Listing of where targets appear
= = =

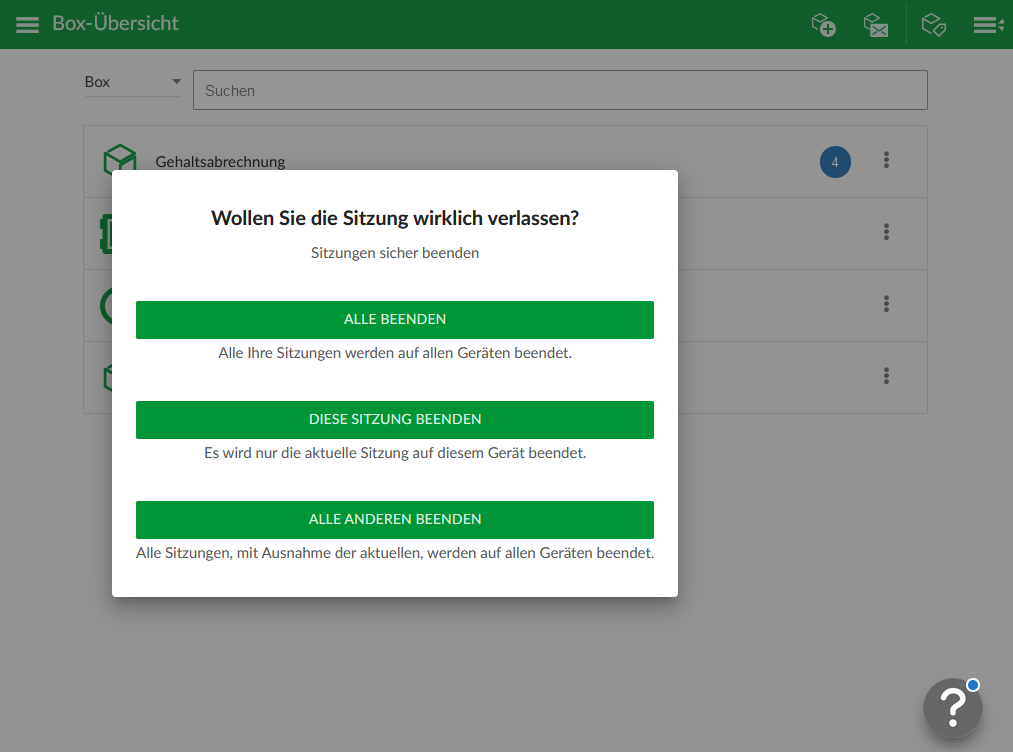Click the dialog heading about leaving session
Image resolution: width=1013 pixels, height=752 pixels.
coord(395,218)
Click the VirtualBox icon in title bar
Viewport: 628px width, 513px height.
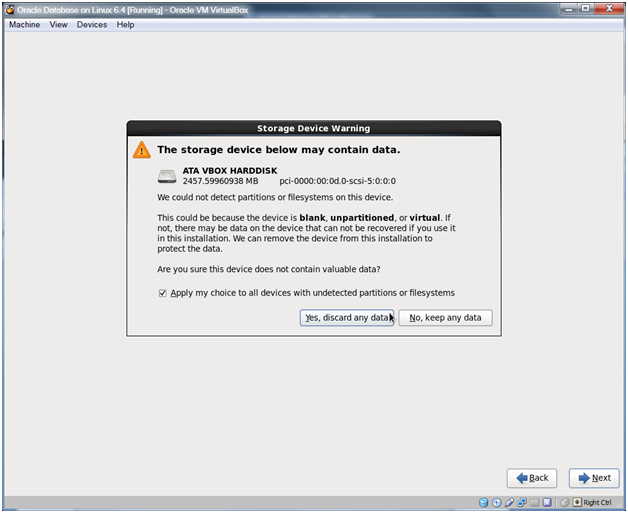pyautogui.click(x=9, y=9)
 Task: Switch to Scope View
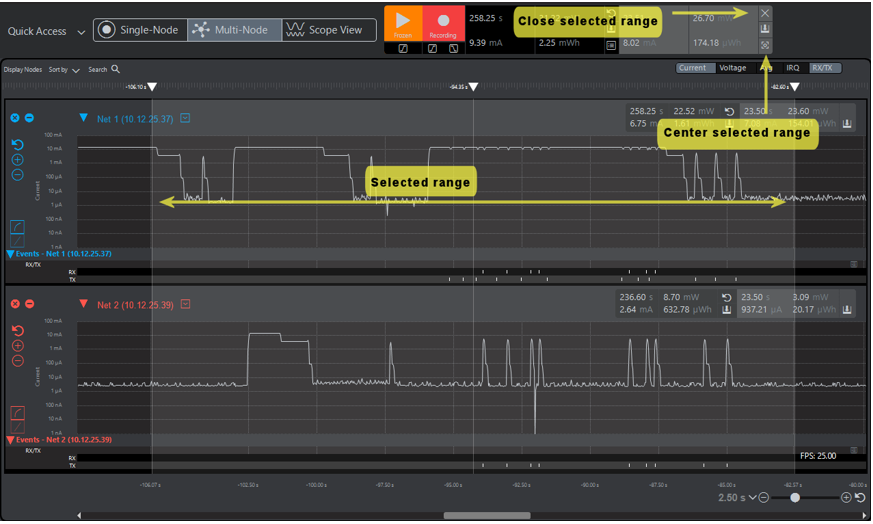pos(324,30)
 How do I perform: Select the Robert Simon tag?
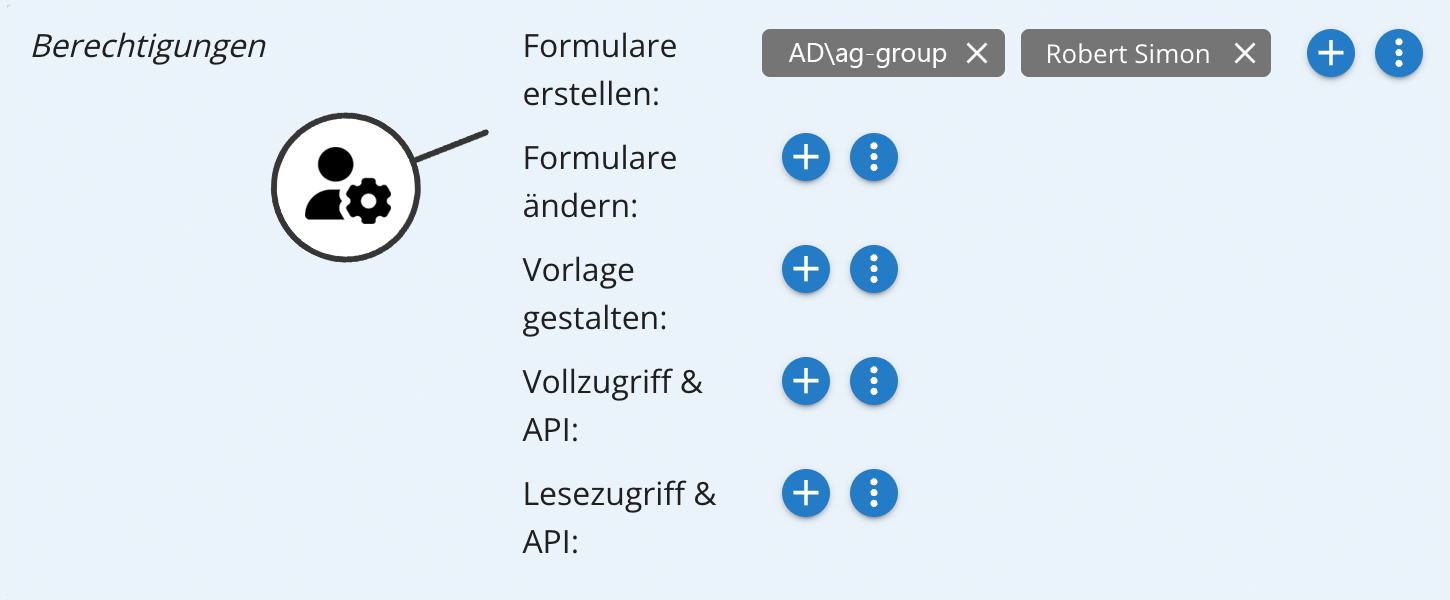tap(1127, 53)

= = =

• **Given task**
Transcribe every line of the listing above exactly, omitting the pictures.

• **Solution**
Click the dialog heading about leaving session
Image resolution: width=1013 pixels, height=752 pixels.
coord(395,218)
Click the VirtualBox icon in title bar
Viewport: 628px width, 513px height.
pyautogui.click(x=9, y=9)
 Task: Switch to Scope View
pos(324,30)
 How do I perform: Select the Robert Simon tag?
tap(1127, 53)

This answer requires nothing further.